Late on Wednesday night, President Donald Trump tweeted about the impeachment probe, making his signature claims about having strengthened the US economy and military.

"Impeached for what, having created the greatest economy in the history of our country, building our strongest ever military, cutting taxes too much?" he tweeted.

Earlier on Wednesday, he had tweeted that only 25% of the country supported impeachment.

Fact check: Washington Post poll Tuesday found that 25% of Republicans and Republican-leaning independents support an impeachment inquiry. But a Fox News poll, released Wednesday, found that more than half of US voters want Trump impeached and removed from office.

4:46 a.m. ET, October 10, 2019

The Trump impeachment inquiry has created a constitutional crisis

US President Donald Trump at the White House on October 9, 2019.
US President Donald Trump at the White House on October 9, 2019. Win McNamee/Getty Images

Staring impeachment in the eye, President Donald Trump has opted to obstruct House Democrats and set up a constitutional crisis.

The US system, as your history teacher taught you, is made of three coequal branches of government. When one of them stops listening to the others, there's a breakdown.

Now, Trump has essentially stopped listening to Congress. With two branches of government preparing for political war, the question now is whether the third -- the courts -- will be dragged into the fray.

What the Democrats are doing: Far from using the third branch to keep him in check, the House Democrats are plunging forward with their impeachment inquiry, issuing subpoenas they now know won't be heeded.

Pelosi does not yet want to seek help from the courts, where things might slow down or, worse yet for Democrats, a conservative majority on the Supreme Court could rewrite the definition of presidential power.

Constitutional crisis: But experts say there's great peril for Democrats in not ticking the boxes of bipartisanship. Democratic voters and lawmakers do not equal a majority of the country or the Senate.

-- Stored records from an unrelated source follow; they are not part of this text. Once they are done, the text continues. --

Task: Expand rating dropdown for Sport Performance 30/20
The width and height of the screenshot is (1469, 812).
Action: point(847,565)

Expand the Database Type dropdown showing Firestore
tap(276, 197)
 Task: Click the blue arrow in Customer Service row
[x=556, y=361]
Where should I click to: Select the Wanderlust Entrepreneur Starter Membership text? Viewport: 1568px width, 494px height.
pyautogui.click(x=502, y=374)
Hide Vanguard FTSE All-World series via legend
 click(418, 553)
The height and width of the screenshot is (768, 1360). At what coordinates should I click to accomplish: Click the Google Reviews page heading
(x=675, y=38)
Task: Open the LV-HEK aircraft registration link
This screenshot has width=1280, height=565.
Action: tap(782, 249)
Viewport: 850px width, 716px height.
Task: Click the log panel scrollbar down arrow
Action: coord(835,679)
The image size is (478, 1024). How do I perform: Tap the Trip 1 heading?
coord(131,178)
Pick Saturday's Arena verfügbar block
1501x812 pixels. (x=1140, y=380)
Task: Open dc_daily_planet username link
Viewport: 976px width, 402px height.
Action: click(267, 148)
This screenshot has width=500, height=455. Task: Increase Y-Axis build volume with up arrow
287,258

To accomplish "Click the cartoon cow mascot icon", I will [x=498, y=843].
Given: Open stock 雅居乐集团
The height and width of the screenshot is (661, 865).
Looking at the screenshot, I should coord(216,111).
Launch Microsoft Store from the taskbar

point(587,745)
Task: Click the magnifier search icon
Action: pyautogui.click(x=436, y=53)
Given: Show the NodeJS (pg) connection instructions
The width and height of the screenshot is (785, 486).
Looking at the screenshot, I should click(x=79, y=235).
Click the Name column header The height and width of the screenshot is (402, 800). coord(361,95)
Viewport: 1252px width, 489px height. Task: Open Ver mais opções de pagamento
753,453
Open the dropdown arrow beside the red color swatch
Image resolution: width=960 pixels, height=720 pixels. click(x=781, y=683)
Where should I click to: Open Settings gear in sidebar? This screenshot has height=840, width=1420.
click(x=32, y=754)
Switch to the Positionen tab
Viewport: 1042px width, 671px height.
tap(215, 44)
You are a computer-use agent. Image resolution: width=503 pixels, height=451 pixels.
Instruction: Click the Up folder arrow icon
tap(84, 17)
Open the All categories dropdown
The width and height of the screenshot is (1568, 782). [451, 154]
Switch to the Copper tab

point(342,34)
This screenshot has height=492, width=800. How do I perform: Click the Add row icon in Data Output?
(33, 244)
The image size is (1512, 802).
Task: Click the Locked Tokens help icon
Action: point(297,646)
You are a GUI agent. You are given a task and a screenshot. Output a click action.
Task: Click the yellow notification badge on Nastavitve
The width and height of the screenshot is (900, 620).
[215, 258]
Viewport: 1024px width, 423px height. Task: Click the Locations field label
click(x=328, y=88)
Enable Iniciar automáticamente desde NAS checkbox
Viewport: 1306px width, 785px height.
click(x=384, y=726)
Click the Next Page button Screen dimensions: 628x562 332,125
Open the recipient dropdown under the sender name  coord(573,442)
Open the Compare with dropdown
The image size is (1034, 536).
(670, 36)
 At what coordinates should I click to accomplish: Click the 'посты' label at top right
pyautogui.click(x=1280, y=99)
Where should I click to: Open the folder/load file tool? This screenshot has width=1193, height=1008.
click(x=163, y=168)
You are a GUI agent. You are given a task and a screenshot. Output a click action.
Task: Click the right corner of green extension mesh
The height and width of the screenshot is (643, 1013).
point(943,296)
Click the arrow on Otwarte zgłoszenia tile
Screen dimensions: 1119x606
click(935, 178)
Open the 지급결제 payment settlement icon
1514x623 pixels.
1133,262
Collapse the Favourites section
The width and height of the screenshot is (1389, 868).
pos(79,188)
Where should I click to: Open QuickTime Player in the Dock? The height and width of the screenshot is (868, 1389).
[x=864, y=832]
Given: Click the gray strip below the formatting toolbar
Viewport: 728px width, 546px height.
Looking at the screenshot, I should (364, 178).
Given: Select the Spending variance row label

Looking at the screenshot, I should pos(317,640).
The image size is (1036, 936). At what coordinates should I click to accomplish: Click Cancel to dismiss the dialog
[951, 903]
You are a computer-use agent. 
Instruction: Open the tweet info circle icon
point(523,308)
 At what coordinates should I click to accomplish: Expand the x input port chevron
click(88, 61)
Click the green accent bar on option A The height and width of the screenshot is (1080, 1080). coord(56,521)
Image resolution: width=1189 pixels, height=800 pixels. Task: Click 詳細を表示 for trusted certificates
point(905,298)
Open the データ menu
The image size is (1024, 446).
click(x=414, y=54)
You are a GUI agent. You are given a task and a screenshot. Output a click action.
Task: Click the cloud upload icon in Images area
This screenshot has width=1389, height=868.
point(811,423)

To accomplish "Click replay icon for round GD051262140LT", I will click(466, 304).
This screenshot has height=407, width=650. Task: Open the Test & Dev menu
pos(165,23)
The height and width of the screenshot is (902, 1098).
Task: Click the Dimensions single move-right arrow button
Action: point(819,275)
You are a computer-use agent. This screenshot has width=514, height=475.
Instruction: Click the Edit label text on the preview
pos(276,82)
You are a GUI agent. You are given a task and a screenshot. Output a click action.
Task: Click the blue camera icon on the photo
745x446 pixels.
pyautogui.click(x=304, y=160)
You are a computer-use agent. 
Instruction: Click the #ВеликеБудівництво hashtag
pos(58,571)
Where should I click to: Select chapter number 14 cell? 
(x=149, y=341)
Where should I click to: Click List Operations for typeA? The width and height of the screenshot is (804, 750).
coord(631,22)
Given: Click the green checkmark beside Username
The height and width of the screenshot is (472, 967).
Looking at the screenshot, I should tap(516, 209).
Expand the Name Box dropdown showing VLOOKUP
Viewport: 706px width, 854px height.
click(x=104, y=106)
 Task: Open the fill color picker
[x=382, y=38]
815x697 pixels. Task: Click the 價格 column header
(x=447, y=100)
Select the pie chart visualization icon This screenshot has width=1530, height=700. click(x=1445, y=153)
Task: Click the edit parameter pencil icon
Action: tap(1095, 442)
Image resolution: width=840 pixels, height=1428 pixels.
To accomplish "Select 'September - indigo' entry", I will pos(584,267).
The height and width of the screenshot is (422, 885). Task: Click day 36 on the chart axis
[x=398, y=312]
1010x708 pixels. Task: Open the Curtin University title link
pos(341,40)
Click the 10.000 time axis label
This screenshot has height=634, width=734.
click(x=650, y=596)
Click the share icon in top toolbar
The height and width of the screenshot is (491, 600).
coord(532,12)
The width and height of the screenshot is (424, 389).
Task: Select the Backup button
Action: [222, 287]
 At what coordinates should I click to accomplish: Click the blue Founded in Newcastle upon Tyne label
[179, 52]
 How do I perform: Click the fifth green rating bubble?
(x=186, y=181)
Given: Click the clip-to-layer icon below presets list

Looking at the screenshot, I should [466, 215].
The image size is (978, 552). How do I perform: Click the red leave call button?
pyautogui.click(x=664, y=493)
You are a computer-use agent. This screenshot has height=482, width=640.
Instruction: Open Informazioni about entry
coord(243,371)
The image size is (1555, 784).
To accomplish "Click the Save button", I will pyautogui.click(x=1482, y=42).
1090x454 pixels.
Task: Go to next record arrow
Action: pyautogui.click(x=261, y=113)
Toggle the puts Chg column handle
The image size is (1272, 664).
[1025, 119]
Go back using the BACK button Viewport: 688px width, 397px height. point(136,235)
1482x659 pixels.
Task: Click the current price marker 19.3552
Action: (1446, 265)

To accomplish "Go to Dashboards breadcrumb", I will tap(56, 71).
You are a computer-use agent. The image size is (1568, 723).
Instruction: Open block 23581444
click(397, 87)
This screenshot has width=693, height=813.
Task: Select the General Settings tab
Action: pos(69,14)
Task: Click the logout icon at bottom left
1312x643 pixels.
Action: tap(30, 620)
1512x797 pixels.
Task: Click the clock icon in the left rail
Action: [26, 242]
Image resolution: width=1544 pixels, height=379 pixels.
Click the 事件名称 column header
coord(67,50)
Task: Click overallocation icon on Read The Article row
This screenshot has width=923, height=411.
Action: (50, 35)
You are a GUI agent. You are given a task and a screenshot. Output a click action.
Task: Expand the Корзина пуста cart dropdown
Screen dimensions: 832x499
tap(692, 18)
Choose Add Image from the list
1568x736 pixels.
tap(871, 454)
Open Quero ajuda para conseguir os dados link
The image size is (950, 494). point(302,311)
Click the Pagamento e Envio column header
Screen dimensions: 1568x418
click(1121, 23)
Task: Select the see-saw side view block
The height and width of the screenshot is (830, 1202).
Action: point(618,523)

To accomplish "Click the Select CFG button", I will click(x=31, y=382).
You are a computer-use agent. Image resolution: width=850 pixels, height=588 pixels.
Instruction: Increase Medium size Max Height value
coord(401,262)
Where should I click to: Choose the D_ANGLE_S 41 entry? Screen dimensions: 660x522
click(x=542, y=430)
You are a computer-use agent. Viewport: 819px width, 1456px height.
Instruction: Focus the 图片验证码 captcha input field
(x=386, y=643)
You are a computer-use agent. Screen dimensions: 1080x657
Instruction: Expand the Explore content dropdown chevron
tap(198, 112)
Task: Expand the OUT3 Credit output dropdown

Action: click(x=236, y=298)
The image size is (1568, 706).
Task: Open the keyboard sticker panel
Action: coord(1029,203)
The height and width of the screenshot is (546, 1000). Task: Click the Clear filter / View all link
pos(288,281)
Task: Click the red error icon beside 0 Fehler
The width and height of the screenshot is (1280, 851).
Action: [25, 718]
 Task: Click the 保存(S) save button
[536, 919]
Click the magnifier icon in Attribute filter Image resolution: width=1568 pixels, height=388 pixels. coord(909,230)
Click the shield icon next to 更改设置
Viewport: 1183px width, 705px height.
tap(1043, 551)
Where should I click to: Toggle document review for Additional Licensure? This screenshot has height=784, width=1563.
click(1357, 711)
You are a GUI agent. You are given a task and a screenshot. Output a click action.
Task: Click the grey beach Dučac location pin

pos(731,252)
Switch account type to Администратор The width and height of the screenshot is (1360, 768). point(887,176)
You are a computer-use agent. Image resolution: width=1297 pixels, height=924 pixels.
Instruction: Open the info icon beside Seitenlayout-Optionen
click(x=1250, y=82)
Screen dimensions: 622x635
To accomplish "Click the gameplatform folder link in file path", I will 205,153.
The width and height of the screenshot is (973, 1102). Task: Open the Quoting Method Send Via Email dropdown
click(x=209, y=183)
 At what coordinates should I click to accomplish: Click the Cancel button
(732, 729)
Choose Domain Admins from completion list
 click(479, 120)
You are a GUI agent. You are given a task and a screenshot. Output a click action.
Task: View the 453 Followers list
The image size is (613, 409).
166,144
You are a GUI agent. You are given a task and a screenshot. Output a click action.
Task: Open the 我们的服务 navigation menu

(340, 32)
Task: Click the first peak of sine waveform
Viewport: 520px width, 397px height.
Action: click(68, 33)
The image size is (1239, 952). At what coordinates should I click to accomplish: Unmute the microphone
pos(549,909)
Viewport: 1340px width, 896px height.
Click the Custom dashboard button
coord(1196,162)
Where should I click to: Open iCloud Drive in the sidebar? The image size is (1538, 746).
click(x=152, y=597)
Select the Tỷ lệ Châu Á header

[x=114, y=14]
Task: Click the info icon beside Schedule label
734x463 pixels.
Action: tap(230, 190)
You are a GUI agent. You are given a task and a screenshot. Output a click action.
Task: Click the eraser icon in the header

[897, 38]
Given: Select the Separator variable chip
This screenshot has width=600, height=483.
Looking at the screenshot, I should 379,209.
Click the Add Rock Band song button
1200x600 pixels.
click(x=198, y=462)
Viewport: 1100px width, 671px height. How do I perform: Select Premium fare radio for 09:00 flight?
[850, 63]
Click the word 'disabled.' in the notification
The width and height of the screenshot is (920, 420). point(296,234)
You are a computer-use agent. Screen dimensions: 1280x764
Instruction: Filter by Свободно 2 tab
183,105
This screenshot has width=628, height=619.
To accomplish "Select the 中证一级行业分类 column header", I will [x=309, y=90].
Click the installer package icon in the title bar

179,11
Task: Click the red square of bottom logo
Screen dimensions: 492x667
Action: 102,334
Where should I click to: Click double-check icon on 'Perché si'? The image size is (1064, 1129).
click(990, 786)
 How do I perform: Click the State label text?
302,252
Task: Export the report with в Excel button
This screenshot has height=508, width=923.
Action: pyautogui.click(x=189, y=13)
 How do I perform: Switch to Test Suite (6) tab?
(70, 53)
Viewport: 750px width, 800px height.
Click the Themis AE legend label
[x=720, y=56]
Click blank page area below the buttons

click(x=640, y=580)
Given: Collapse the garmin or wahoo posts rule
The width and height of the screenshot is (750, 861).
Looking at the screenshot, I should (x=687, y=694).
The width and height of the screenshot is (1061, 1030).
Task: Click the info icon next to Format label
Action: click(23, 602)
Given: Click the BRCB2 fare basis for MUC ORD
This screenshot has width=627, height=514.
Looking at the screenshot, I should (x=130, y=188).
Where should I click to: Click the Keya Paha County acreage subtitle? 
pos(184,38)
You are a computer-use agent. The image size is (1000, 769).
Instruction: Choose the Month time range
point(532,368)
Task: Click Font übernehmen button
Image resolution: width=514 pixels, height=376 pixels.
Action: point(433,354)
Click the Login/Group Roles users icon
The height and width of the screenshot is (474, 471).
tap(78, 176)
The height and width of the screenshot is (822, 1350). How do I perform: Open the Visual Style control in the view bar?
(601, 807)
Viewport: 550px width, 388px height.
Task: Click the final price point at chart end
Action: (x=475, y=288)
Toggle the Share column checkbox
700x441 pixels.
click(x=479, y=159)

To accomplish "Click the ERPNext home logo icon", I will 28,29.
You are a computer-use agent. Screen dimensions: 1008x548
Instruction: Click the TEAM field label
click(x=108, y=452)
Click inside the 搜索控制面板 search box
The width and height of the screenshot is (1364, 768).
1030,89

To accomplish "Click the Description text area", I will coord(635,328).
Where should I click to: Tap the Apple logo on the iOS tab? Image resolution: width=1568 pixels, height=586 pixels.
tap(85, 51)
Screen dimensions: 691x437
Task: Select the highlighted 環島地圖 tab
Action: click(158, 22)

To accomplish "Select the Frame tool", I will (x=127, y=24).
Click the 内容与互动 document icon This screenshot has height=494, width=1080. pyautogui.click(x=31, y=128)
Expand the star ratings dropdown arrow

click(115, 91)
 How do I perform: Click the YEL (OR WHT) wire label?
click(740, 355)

Democrats may use Trump's stonewalling as evidence of impeachable offenses rather than try it in the courts. That means the executive branch is actively trying to squash the legislative branch and the judicial branch might not even weigh in -- setting the stage for a constitutional crisis.

Read more here.

4:39 a.m. ET, October 10, 2019

Catch up: 5 key developments in the impeachment inquiry

Evan Vucci/AP
Evan Vucci/AP

The House continued to press forward Wednesday with the impeachment inquiry into President Trump.

If you're just tuning in, here are the key developments:

  • Democrats plan their next steps: House Democrats are preparing a flurry of subpoenas in the face of the Trump administration stonewalling their impeachment investigation. Following a White House letter refusing to cooperate with their probe, Democrats expect they are likely done with any voluntary interviews for most witnesses, according to multiple Democratic sources.
  • Joe Biden calls for Trump's impeachment: The former vice president called for Trump’s impeachment for the first time at a rally in New Hampshire. Biden also said that Trump is "shooting holes in the Constitution." The Democratic presidential candidate added: "And we cannot let him get away with it."
  • Trump's legal team: Former Rep. Trey Gowdy will join Trump's legal team, according to Trump's attorney Jay Sekulow. In a statement, Sekulow said Gowdy's "legal skills and his advocacy will serve the President well. Trey’s command of the law is well known and his service on Capitol Hill will be a great asset as a member of our team."
  • What the polls say: More than half of US voters want Trump impeached and removed from office, according to a Fox News Poll released Wednesday. The poll found that 51% of registered voters want Trump impeached and removed from office and another 4% want the President impeached but not removed.
  • More on Ukraine: Vice President Mike Pence said Wednesday that he never discussed Biden and his son during his calls with Zelensky and that he has no objections to transcripts of his calls being released.